[Notes] Python Lists vs Tuples from a performance perspective
Finer details about everyday Python data sctructures to make your code more efficient.
So far, I knew that Python lists are mutable and tuples aren’t, but that factoid rarely helped me. I remember being asked when to use tuples over lists in an interview, and I had no answer. Much later, I stumbled upon a section in the book High-Performance Python that gave me exactly what I wished to understand.
Lists are more flexible than tuples. Lists can be expanded using operations like .append()
or modified via assignment some_list[i] = some_element
.
So why would anyone use tuples at all?
There is a cost to the flexibility, which is understood by inspecting the inner workings of the append
operation. Consider an array of size N that we wish to append an element, resulting in an array of size N+1. Python should request the OS to allocate extra memory for the new element. However, there’s more. It over-allocates space to accommodate more than one item. The idea is that an append operation may be the start of many more appends (in a for loop, for example). Hence, it is cheaper for Python to simultaneously make space for many elements. The next few appends become cheaper. The same allocation style repeats when the array utilizes the current chunk of over-allocation.
In Python3, the over-allocation pattern follows the formula
allocated = size + (size >> 3) + (3 if size < 9 else 6) # size > 0
>> is called the right shift operator. For example, 63 >> 2 shifts the binary representation of 63, 111111, by two bits to the right, resulting in 001111, or 15 in base 10. You can execute this operation in an IPython shell and check.
If size = 1, the allocated memory is
1 + (1 >> 3) + (3 if 1 < 9 else 6) = 1 + 0 + 3 = 4
This means that if we append to an array with the resulting size of 1, Python creates space for three more appends. Only when the append results in size 5 is this over-allocation repeated -
5 + (5 >> 3) + (3 if 5 < 9 else 6) = 5 + 0 + 3 = 8
Creating space for up to 8 elements. Note that this over-allocation only happens during an append. If a list is created directly, no extra allocation occurs.

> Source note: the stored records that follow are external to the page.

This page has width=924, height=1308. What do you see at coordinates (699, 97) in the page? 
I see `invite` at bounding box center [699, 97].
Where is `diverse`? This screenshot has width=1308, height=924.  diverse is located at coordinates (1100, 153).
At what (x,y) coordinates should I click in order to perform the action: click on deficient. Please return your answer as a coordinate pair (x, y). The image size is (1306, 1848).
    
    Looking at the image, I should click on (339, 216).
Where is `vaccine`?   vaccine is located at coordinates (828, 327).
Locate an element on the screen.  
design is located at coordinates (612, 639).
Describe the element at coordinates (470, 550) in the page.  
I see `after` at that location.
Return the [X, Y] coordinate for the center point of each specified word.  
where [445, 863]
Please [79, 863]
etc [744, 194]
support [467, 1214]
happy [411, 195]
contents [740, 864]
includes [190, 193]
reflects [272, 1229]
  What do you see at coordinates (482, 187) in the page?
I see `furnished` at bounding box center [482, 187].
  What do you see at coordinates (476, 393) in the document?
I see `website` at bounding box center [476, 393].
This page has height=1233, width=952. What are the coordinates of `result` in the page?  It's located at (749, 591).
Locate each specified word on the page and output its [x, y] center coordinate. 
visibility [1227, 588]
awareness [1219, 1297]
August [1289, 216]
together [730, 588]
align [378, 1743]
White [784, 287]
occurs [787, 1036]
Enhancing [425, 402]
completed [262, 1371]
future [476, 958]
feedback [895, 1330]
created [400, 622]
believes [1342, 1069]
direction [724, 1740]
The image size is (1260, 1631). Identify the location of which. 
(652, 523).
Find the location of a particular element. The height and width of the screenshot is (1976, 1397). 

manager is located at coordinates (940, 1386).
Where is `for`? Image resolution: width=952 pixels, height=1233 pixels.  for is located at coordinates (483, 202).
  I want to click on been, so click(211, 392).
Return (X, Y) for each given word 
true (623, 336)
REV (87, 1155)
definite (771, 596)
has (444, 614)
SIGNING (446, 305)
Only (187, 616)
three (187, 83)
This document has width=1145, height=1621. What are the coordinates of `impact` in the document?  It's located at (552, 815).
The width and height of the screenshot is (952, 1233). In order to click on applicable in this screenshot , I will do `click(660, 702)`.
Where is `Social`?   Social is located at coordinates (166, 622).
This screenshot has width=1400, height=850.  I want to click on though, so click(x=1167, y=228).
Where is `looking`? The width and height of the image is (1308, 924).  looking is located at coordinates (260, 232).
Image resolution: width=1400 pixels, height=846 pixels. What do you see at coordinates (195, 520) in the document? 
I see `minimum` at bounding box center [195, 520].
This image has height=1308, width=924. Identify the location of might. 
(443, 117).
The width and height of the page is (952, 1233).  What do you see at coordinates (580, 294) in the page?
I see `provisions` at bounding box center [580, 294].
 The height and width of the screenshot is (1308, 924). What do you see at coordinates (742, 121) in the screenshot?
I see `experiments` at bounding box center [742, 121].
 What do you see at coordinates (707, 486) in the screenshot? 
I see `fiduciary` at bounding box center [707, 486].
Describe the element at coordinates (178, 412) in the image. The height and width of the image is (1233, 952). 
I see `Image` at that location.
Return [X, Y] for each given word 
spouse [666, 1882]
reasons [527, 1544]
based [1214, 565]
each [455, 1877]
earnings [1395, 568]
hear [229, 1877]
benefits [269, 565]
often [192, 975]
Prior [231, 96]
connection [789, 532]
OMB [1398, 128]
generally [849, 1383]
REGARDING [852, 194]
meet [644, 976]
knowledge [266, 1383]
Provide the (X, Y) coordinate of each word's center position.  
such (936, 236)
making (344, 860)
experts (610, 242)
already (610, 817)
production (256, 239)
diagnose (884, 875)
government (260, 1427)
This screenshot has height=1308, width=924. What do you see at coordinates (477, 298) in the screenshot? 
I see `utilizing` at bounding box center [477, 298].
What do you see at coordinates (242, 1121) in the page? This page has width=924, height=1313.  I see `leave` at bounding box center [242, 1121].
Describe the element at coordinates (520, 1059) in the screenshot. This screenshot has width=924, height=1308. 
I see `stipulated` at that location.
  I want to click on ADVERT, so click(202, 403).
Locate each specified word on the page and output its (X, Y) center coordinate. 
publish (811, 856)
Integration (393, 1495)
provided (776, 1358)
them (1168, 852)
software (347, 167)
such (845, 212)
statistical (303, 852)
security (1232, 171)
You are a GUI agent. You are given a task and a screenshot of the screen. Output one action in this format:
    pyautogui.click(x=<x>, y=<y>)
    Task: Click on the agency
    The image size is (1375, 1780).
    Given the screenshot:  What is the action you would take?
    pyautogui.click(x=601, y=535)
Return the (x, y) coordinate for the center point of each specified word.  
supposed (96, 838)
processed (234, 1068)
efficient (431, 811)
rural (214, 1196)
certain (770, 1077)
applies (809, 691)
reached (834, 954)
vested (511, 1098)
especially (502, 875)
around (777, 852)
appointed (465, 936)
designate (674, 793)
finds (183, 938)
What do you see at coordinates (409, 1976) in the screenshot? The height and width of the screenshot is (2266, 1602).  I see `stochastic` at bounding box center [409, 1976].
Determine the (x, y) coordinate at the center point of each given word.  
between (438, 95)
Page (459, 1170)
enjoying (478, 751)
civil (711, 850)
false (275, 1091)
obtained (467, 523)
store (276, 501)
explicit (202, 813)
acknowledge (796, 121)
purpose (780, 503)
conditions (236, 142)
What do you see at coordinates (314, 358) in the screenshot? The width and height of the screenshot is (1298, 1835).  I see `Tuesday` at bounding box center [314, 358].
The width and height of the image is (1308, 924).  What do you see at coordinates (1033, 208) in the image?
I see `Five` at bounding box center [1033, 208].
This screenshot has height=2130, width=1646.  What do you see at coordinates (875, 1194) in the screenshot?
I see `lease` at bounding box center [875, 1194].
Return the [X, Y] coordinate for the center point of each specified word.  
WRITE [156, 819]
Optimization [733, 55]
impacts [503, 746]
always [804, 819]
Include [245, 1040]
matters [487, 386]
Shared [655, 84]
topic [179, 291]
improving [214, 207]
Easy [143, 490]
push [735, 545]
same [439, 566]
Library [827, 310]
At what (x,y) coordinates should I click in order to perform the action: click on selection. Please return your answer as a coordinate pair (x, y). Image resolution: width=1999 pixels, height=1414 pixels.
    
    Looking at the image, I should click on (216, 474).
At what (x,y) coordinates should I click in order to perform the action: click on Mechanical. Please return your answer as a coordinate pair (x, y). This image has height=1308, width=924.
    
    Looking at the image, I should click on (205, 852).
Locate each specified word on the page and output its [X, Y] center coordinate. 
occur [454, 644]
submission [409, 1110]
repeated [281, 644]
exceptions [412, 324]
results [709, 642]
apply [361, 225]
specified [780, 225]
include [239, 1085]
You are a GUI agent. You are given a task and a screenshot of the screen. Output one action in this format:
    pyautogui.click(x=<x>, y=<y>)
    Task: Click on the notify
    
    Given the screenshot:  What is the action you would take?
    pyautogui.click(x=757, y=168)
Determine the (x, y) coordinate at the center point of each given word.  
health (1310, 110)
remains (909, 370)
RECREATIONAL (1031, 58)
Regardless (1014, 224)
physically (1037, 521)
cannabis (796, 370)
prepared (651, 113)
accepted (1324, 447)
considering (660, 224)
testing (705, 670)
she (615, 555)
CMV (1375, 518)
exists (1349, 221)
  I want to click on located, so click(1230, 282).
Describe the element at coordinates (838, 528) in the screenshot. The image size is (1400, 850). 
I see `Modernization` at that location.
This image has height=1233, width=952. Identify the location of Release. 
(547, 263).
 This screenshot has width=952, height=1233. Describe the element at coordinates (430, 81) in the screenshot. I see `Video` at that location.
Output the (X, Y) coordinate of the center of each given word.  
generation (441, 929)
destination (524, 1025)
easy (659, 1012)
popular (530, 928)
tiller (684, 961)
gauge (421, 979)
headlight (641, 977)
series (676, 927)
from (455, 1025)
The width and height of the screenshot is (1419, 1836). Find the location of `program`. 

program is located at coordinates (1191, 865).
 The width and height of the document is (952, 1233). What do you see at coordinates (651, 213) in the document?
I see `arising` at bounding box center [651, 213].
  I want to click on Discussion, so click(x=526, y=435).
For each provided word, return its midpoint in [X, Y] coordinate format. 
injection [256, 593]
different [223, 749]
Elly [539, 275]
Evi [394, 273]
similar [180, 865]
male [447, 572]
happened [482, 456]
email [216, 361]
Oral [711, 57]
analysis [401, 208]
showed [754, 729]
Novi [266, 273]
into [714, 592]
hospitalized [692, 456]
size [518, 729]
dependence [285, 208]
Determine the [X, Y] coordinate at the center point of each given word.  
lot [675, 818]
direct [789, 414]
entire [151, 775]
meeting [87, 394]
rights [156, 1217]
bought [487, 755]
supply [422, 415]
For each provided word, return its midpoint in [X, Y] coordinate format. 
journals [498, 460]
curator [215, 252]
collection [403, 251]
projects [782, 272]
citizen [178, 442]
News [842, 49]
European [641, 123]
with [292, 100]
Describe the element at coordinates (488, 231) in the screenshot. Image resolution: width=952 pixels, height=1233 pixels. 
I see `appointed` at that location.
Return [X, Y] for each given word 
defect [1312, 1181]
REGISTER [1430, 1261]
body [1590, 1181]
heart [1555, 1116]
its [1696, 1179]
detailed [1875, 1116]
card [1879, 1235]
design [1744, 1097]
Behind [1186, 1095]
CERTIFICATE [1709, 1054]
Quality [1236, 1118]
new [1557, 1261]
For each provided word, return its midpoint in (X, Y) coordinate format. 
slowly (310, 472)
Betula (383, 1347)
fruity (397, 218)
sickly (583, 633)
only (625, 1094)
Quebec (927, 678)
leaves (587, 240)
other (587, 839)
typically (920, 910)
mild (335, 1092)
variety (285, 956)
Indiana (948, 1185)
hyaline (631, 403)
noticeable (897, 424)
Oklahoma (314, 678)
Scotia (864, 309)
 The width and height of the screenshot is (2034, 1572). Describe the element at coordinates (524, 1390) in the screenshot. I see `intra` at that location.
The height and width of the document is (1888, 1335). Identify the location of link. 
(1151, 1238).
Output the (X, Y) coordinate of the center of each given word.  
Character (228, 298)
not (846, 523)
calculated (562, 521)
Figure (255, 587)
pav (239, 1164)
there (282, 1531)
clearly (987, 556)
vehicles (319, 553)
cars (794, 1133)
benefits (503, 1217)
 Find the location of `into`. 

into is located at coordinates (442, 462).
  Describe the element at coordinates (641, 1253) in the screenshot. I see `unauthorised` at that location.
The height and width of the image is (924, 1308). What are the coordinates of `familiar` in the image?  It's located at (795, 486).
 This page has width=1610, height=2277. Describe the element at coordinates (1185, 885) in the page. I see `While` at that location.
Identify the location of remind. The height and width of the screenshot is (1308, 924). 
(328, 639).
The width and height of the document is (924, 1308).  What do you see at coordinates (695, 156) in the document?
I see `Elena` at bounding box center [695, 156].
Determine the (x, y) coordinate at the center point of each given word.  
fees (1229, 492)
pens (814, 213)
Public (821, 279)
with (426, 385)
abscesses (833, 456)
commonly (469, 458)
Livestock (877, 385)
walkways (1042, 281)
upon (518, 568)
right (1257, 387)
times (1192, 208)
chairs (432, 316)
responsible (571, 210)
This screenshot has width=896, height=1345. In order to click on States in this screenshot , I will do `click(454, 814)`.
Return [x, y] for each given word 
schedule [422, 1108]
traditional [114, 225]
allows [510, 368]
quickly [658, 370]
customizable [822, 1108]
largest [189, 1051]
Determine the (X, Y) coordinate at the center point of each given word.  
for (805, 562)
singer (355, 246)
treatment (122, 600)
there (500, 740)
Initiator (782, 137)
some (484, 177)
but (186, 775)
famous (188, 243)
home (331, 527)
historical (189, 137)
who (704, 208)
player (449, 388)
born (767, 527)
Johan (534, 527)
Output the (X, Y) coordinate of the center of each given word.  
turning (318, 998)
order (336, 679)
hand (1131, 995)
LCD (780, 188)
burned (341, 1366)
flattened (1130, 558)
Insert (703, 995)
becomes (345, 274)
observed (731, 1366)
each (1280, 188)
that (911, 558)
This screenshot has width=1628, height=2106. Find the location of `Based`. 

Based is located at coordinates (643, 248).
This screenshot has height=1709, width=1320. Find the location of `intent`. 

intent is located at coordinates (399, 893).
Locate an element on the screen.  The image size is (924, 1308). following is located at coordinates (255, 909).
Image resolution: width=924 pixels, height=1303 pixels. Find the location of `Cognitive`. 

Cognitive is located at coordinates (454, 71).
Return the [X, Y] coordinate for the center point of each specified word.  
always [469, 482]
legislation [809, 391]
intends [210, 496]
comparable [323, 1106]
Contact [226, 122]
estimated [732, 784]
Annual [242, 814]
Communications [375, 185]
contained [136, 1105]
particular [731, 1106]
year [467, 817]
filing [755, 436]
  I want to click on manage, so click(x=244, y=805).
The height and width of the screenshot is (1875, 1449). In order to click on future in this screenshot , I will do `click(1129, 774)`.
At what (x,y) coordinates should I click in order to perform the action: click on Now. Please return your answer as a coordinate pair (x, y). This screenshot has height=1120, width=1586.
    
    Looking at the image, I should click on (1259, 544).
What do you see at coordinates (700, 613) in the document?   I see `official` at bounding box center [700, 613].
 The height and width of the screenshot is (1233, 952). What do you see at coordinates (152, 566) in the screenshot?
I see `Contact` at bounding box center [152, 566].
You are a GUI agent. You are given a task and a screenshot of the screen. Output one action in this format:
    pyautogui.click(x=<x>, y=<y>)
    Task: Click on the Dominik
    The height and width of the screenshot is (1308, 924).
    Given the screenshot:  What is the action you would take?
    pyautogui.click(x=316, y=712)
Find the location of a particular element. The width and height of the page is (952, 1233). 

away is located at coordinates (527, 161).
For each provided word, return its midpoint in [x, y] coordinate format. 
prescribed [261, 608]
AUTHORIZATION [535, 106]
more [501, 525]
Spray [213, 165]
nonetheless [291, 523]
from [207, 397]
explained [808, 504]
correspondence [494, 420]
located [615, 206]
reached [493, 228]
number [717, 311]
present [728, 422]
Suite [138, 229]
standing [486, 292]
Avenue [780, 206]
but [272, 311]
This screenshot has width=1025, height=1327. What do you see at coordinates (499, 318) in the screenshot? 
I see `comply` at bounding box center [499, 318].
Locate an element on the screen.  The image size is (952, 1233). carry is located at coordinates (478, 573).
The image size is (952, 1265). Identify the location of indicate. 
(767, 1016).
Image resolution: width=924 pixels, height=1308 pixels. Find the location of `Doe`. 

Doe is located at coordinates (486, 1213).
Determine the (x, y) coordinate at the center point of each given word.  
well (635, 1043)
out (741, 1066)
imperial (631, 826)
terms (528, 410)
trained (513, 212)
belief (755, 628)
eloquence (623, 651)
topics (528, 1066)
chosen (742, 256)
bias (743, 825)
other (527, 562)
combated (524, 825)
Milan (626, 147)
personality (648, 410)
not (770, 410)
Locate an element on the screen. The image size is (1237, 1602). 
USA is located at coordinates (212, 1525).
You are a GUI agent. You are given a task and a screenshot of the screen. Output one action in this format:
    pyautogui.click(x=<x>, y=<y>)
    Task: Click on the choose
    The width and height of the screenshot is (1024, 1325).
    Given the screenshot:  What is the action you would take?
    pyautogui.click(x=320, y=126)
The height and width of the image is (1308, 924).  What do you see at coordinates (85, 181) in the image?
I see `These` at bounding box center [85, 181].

But why over-allocate at all?
For an array of size 991, the over-allocation is 129, which is not insignificant. In addition, if you have a nested array with many small lists, the extra memory can add up. Such a situation is not uncommon in wrangling large datasets.
Consider the process of appending. An element “C” is appended to an initialized list L = [“A”, “B”]
. Appending once results in a three-element list. As discussed previously, Python allocates space for up to four elements. It creates the new array and copies the initial list and the appended element.
Copying is an expensive operation occurring in O(n) time. Without over-allocation, this process would occur for every append, making it incredibly slow.
How are tuples better?
The immutably of tuples has some advantages.
Tuples are cached by the Python runtime, which means that we don’t need to talk to the kernel to reserve memory every time we want to use one.
- High Performance Python, Page 66
Generally, Python clears the memory occupied by any unused variable (this process is called garbage collection). However, as stated in the book, for tuples of size less than 20, Python will keep that block to itself for any tuple of the same size created in the future. This reduces the overhead of Python runtime having to communicate with the OS.
However, I observed similar behavior when I tried larger tuples with larger integers (FYI, I am running it on Python 3.9.7). So, I am unsure what the precise rules for tuple caching are.